━━ PROVIDED ENTRIES

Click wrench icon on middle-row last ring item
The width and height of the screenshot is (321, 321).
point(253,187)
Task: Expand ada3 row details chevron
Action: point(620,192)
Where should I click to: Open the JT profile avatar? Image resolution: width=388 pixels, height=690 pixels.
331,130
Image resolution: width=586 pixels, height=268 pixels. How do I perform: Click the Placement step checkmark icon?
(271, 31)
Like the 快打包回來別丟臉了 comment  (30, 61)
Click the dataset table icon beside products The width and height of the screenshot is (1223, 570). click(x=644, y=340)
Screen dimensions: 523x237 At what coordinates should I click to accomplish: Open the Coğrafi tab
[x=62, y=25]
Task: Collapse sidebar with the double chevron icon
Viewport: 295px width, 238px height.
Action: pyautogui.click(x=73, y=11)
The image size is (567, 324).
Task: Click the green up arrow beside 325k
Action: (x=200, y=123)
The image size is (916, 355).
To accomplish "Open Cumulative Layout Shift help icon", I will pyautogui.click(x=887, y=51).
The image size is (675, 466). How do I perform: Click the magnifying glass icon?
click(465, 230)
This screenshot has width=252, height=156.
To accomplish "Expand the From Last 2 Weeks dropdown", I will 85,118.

━━━━
━━ PROVIDED ENTRIES

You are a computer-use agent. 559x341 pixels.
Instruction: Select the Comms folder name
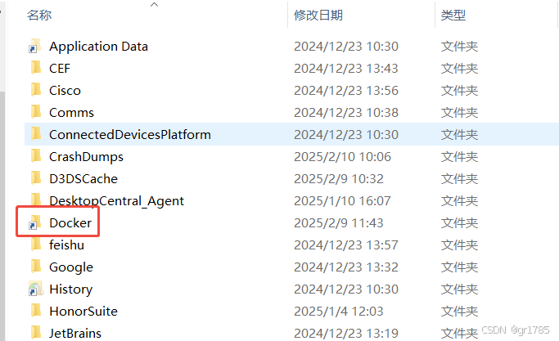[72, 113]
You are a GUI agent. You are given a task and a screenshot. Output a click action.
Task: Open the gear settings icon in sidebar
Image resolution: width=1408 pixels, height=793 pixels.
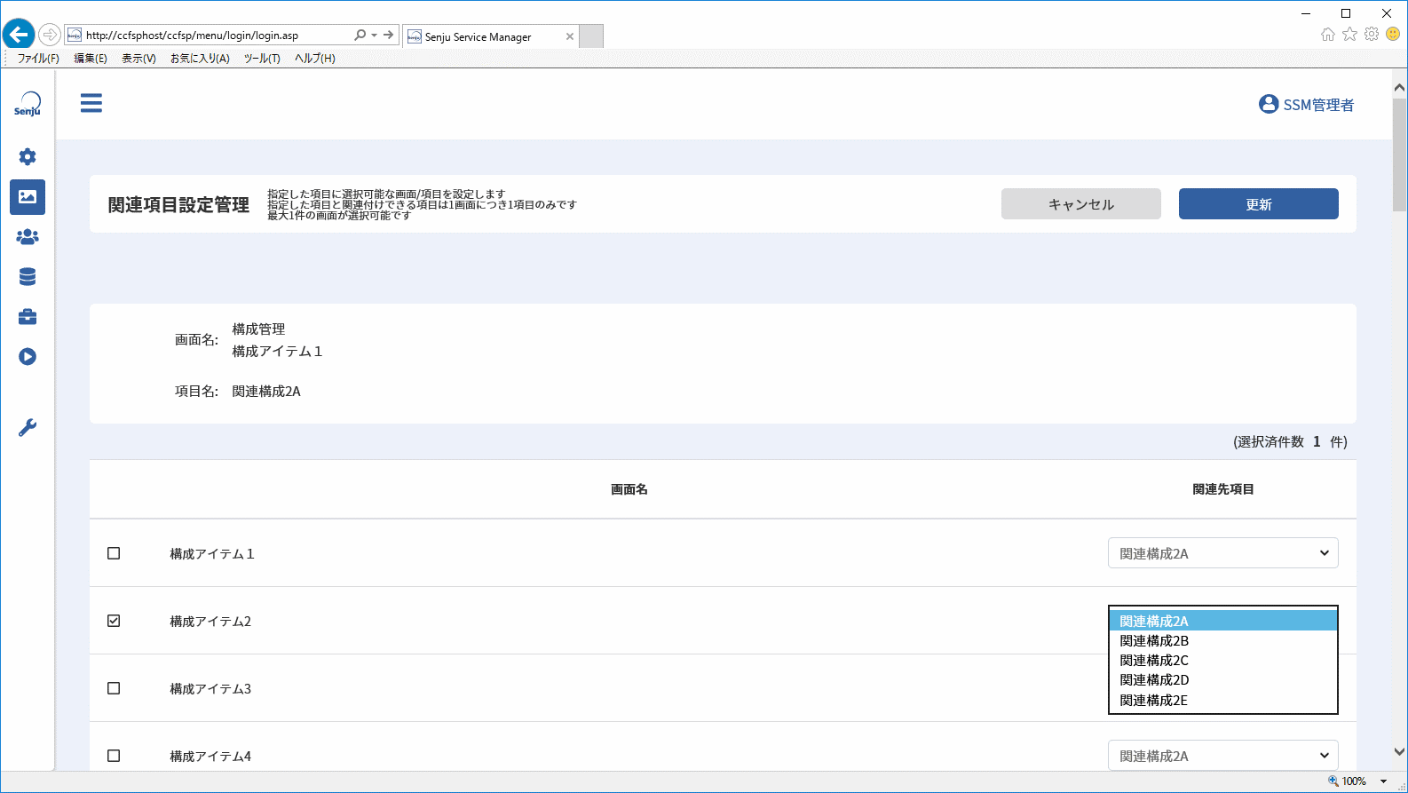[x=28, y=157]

━━━━

> [AIM OF THE EXERCISE]
Please give the number of lines in the listing above that contain the string "agent", without anything else.

> [RESPONSE BOX]
2